#### Assignment
The answer must consist of each line below that holds the word "Tarifvertrag", copied as it stands.

#### Input data
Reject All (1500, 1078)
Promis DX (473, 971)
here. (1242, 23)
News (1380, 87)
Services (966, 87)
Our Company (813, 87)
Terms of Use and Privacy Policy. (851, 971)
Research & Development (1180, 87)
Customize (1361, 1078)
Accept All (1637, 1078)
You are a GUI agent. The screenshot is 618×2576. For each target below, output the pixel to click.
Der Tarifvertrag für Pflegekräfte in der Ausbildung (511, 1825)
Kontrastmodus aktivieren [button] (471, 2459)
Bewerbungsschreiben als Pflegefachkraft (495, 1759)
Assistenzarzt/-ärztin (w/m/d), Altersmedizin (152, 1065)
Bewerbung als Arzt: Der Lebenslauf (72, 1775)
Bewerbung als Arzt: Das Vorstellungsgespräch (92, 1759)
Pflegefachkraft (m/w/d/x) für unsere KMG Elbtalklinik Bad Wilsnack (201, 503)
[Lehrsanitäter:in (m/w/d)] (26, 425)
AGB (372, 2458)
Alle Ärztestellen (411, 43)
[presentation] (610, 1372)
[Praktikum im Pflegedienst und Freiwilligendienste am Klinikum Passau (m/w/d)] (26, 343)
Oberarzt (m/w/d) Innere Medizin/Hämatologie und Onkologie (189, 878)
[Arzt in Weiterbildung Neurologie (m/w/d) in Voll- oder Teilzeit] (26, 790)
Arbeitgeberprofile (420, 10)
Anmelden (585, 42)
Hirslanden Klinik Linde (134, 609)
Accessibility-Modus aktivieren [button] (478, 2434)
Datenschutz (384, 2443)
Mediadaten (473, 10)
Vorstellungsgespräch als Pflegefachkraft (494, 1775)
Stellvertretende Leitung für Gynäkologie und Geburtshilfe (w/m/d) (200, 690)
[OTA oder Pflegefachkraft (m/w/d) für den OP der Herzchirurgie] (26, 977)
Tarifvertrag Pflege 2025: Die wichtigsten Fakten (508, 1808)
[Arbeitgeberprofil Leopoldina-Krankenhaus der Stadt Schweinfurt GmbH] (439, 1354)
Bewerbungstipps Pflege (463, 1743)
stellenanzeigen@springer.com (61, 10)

#### Task solution
Der Tarifvertrag für Pflegekräfte in der Ausbildung (511, 1825)
Tarifvertrag Pflege 2025: Die wichtigsten Fakten (508, 1808)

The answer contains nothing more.